Stored data entries
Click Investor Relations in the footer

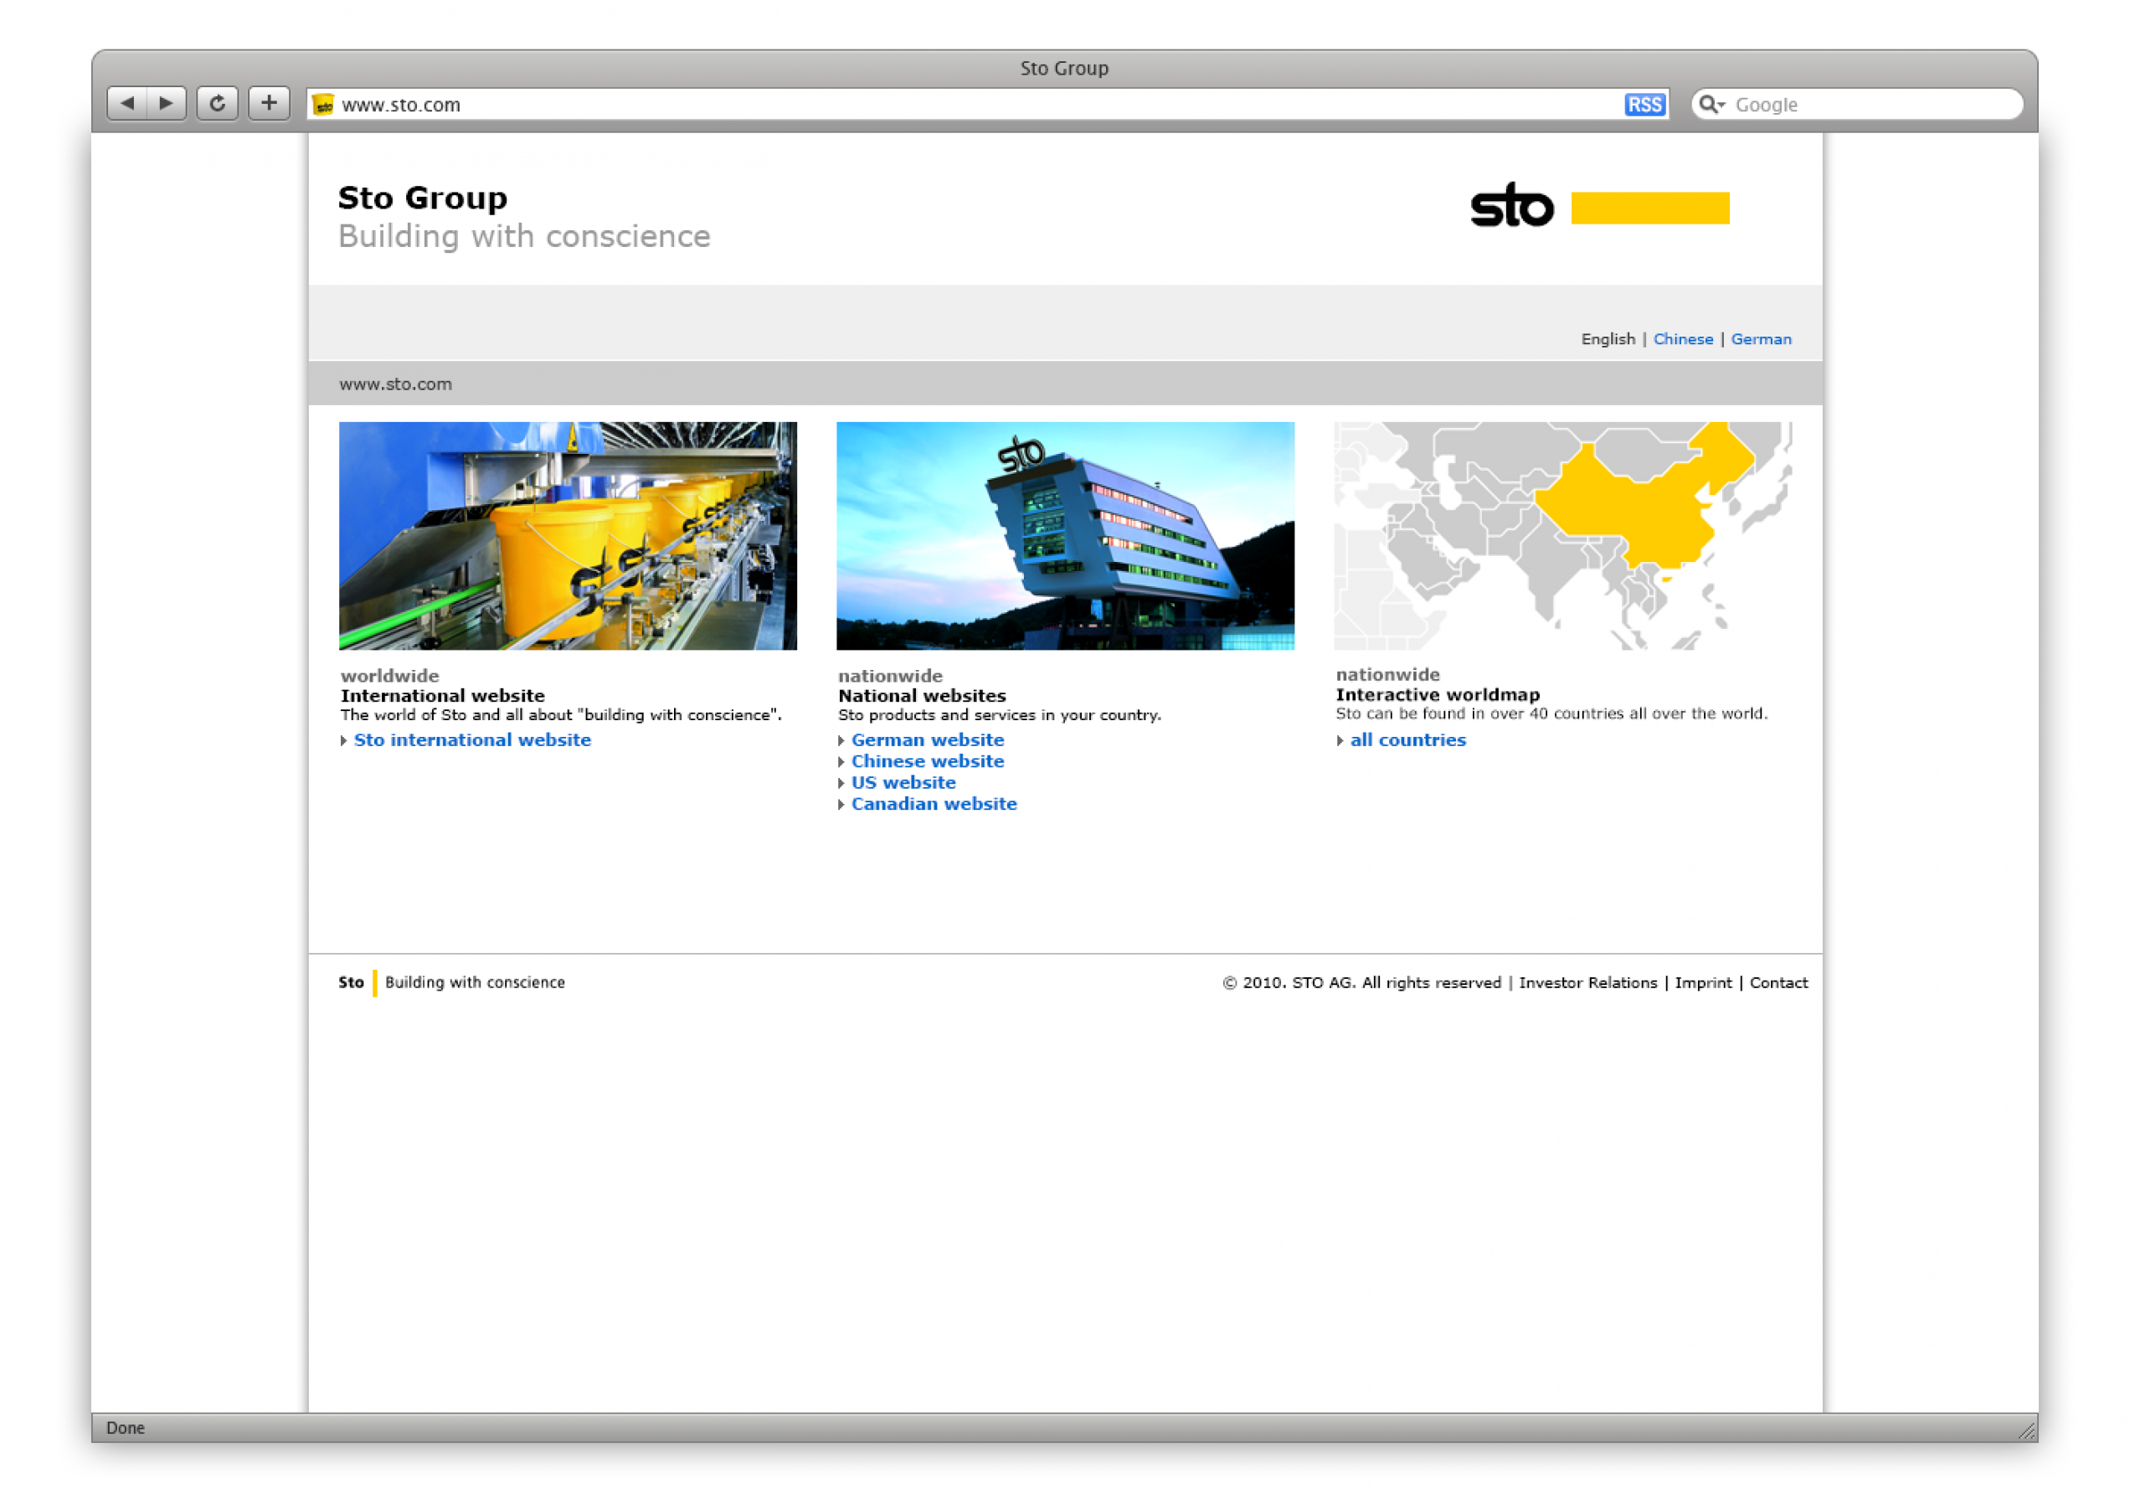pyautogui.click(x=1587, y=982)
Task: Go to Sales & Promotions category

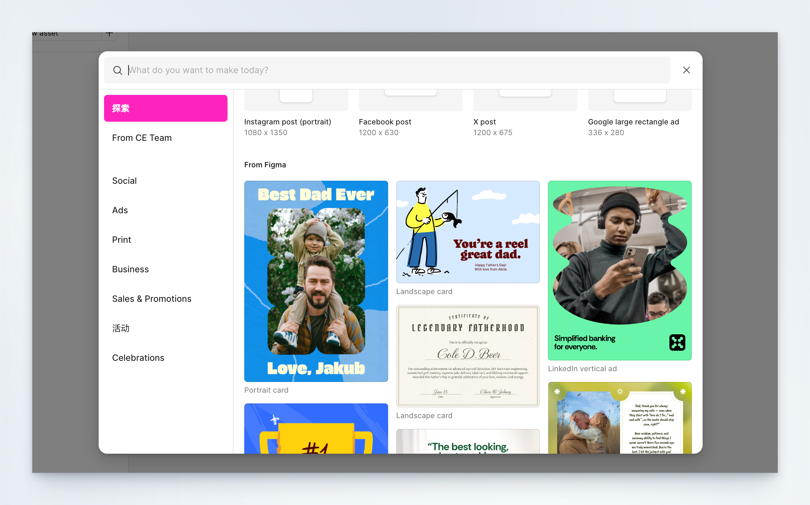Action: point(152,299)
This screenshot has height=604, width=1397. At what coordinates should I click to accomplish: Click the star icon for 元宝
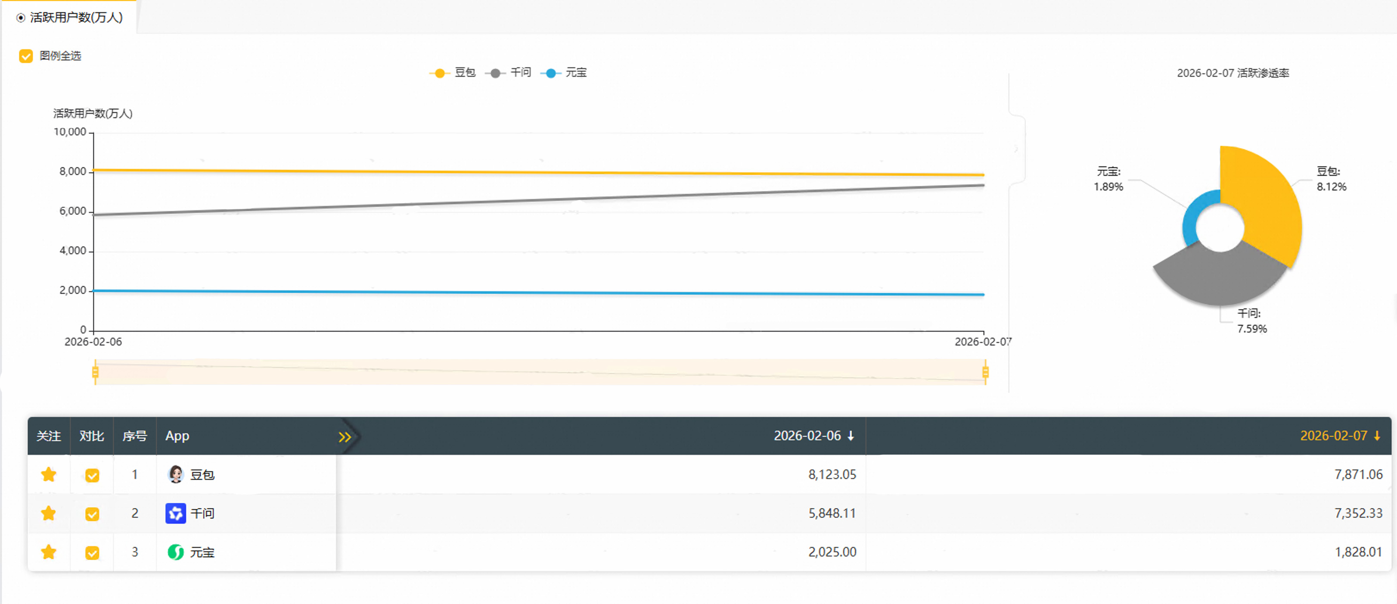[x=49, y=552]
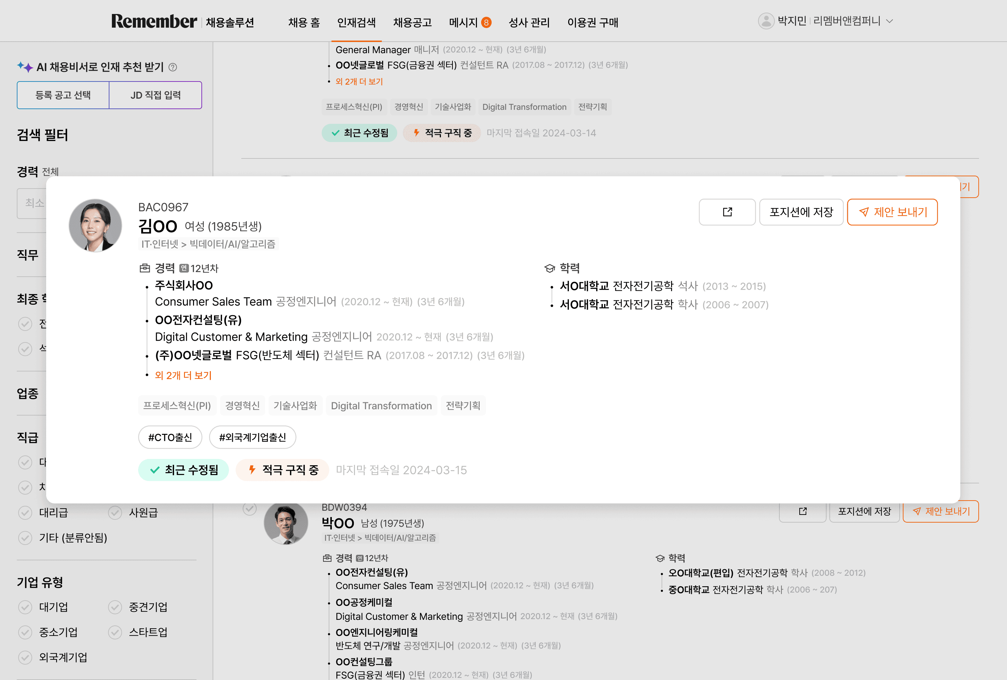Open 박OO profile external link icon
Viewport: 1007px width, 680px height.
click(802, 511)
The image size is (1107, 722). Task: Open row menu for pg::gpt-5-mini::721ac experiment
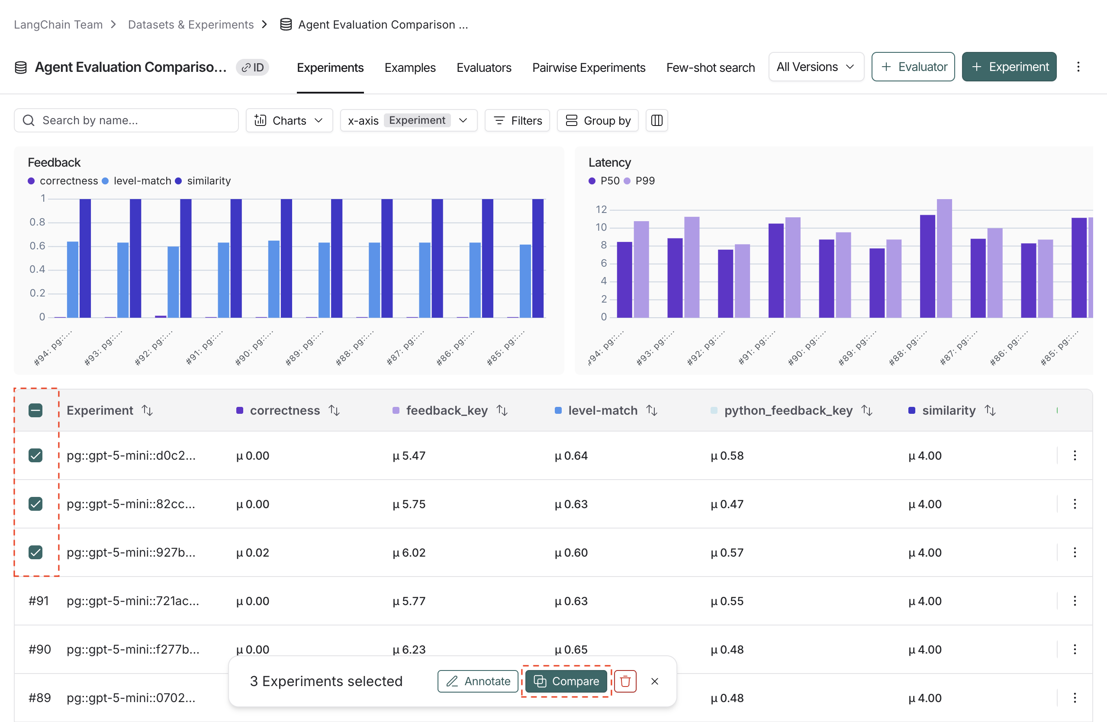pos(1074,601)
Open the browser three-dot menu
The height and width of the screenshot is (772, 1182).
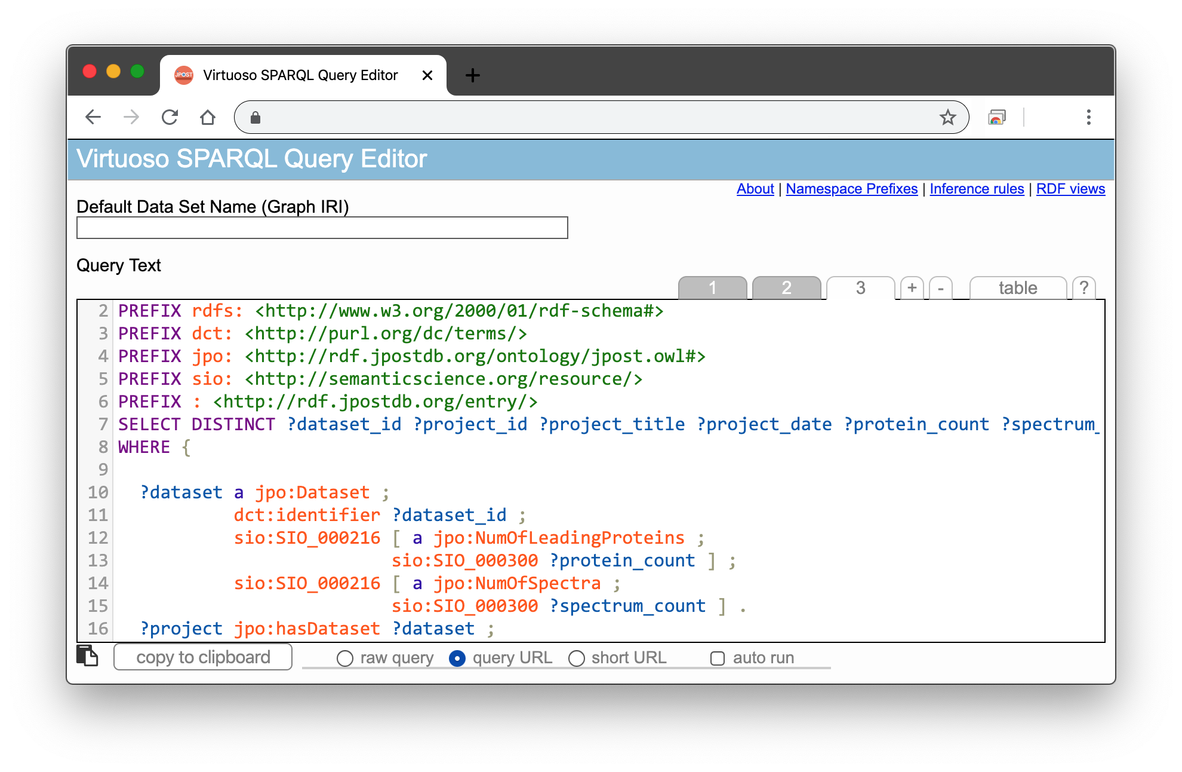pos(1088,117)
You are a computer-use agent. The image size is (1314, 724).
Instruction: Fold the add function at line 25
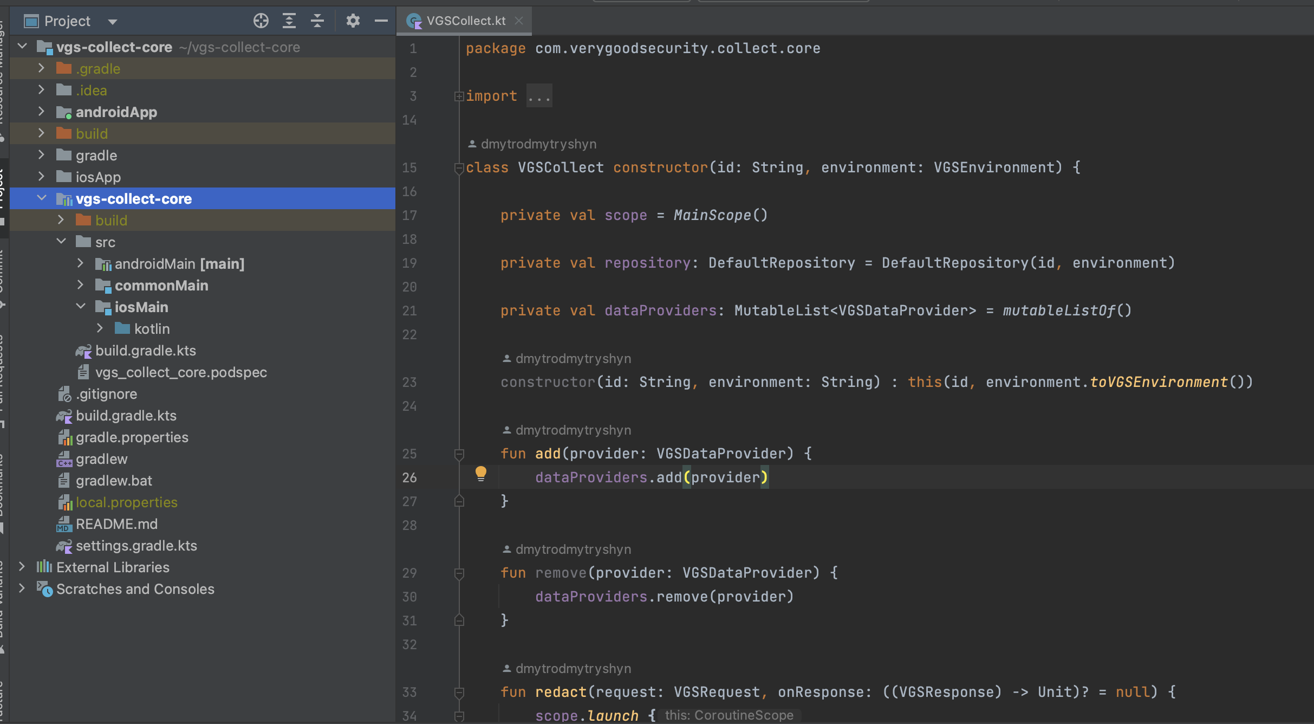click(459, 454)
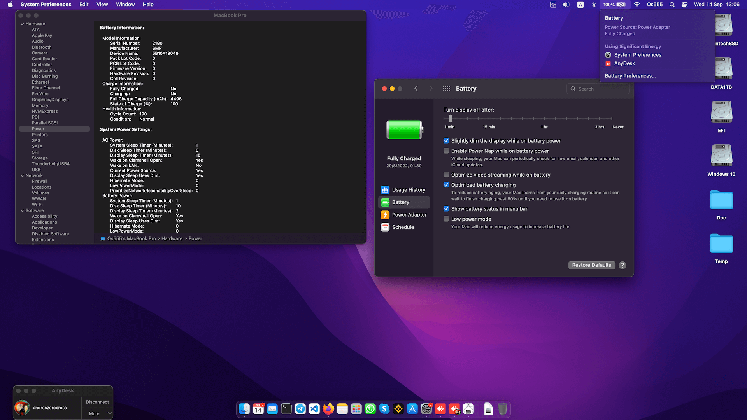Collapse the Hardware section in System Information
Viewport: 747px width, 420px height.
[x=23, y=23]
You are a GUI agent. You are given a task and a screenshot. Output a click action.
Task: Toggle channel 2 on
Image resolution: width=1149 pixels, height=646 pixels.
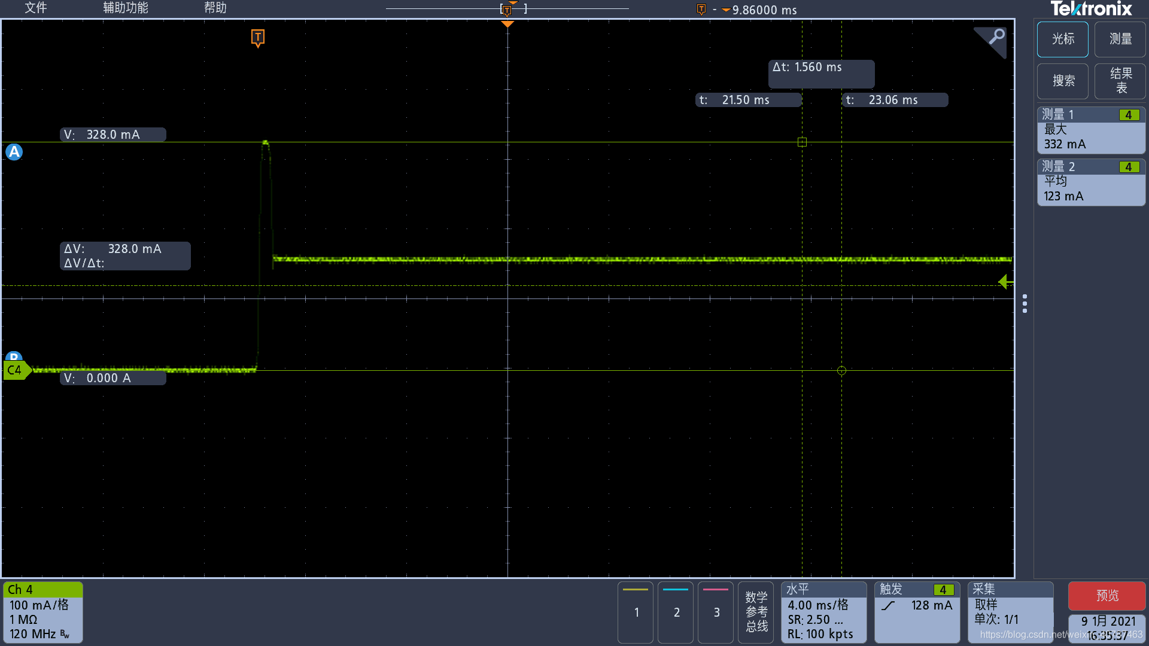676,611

## What is needed
Print exactly the line containing "Open the browser three-dot menu" and every line after it through the final line above, and leave all pictures out.

## Finished task
Open the browser three-dot menu
The height and width of the screenshot is (772, 1182).
pos(1088,117)
You are a computer-use agent. The image size is (1314, 724).
Instruction: Fold the add function at line 25
click(459, 454)
Collapse the Hardware section in System Information
Viewport: 747px width, 420px height.
[x=23, y=23]
You are a GUI agent. You are given a task and a screenshot. Output a click action.
Task: Toggle channel 2 on
Image resolution: width=1149 pixels, height=646 pixels.
676,611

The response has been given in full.